Einfachfenster, also Fenster mit einer Scheibe, waren bis 1820 am weitesten verbreitet.
Danach versuchte man mit Doppelfenstern den höheren Anforderungen an Wärmedämmung und Winddichtheit zu begegnen. Hierbei werden zwei Glasscheiben in einen Fensterflügel montiert. Der Zwischenraum soll den Wärmeverlust begrenzen.

Die moderne Glasproduktion und das Fenster von heute

Anfang des 20. Jahrhunderts gelang in der Flachglasproduktion ein großer Fortschritt. Émile Fourcault entwickelte ein Verfahren der Ziehglasherstellung.
Dabei wird ein Glasband aus der Schmelze gezogen und in einen Kühlkanal geleitet.
Der endgültige Durchbruch gelang 1959 mit der Entwicklung des Floatglasverfahrens. Die Glasschmelze wird auf ein Bad aus flüssigem Zinn gegossen und breitet sich darauf gleichmäßig aus. Das Glas wird von Rollen erfasst und auf die gewünschte Dicke gestreckt. In einem Kühlkanal wird es abgekühlt und am Ende geschnitten.
Dieses Verfahren erlaubt auch heute noch die Massenproduktion großer Glastafeln.

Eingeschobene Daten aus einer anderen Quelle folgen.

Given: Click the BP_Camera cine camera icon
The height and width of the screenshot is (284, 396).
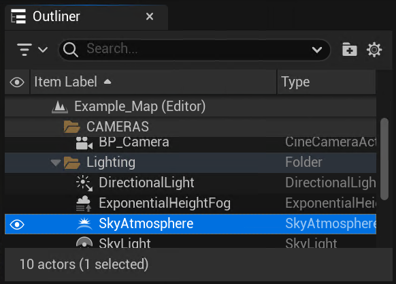Looking at the screenshot, I should pyautogui.click(x=84, y=143).
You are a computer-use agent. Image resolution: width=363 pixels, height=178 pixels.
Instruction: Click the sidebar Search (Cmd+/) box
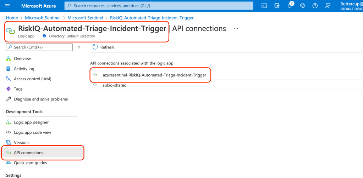tap(39, 47)
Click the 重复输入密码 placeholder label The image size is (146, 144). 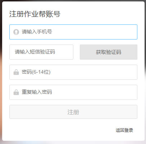pyautogui.click(x=37, y=92)
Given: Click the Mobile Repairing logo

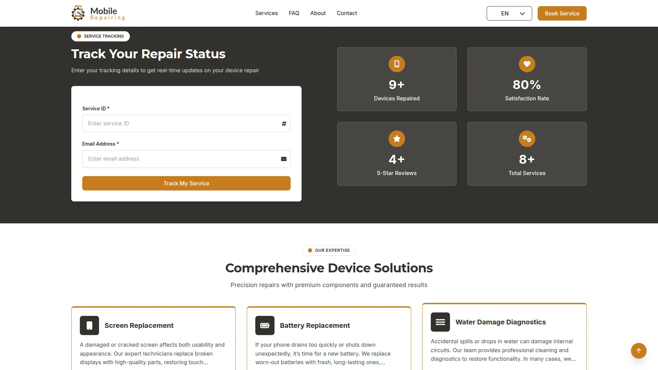Looking at the screenshot, I should 98,13.
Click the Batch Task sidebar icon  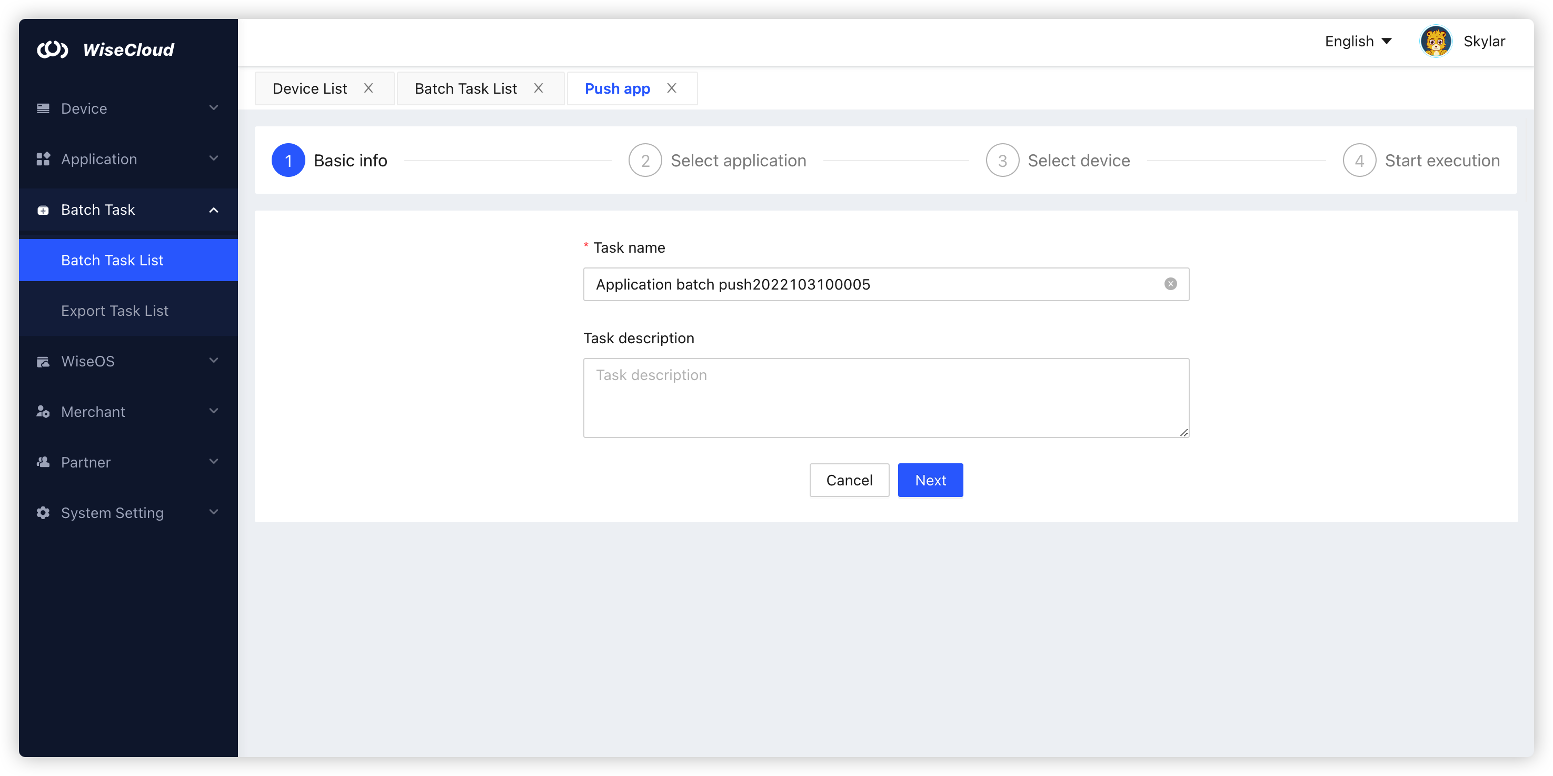point(43,209)
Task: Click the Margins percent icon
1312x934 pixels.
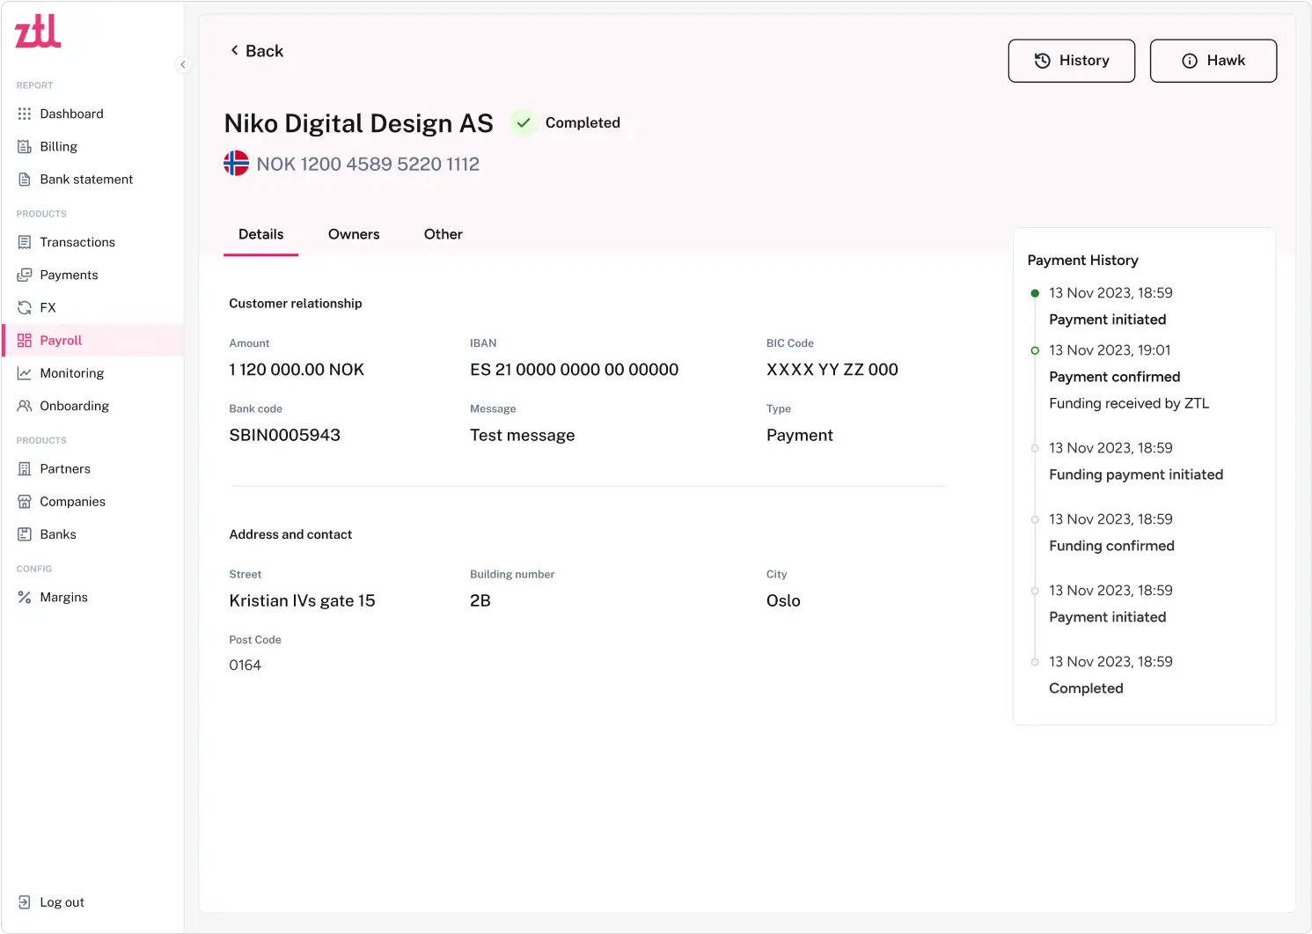Action: [x=25, y=598]
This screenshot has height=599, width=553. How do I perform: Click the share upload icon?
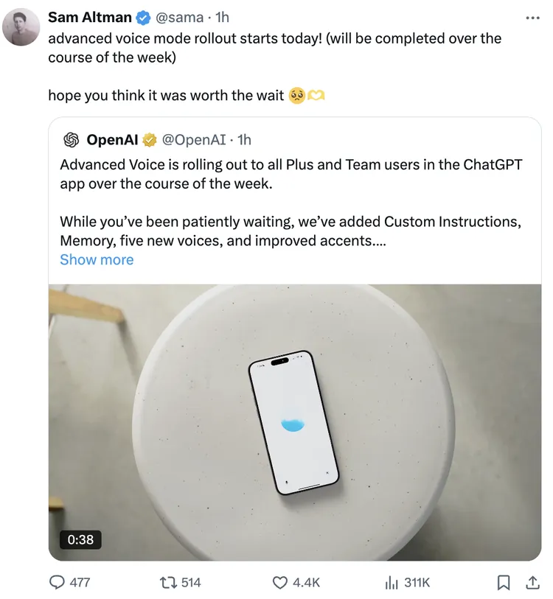[532, 582]
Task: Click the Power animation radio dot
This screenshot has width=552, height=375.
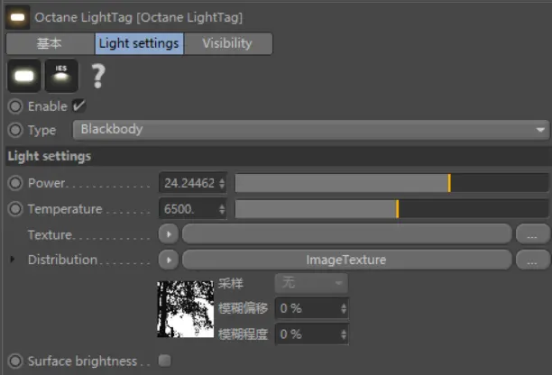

Zusätzlich gelangen bei der Weiterverarbeitung von Glasscheiben immer neue und bessere Varianten. Die Herstellung von Isolierglas ermöglicht inzwischen wieder das Einfachfenster bei gutem Wärmeschutz.
Für Isolierglas werden zwei Glasscheiben über einem Rahmen miteinander luftdicht verbunden. Da unbewegte Luft ein schlechter Wärmeleiter ist, isoliert der Luftraum zwischen den Scheiben besonders gut.

Isolierglas

Moderne Fenster sind ein Wunderwerk der Technik und decken eine Vielfalt an Möglichkeiten ab.
Perfektes, lichtdurchlässiges und Glas wird in Kombination mit speziellen Rahmen und dank der vielfältigen technischen Verarbeitungsmöglichkeiten zu Fenstern, die keine Wünsche offenlassen.
Neben Energieeffizienz, Stabilität, Pflegeleichtigkeit, Witterungsbeständigkeit und Langlebigkeit überzeugen Fenster heute mit Zusatzfunktionen, wie integriertem Sonnenschutz, Schalldämmung und Einbruchshemmung.
Auch hinsichtlich Optik, Größen und Formen sind modernen Fenstern fast keine Grenzen gesetzt.

Erker mit Glasfenstern

Wenn man bedenkt, dass die Fenster in der Menschheitsgeschichte noch gar nicht so lange existieren, ist die Entwicklung wirklich sehr beeindruckend.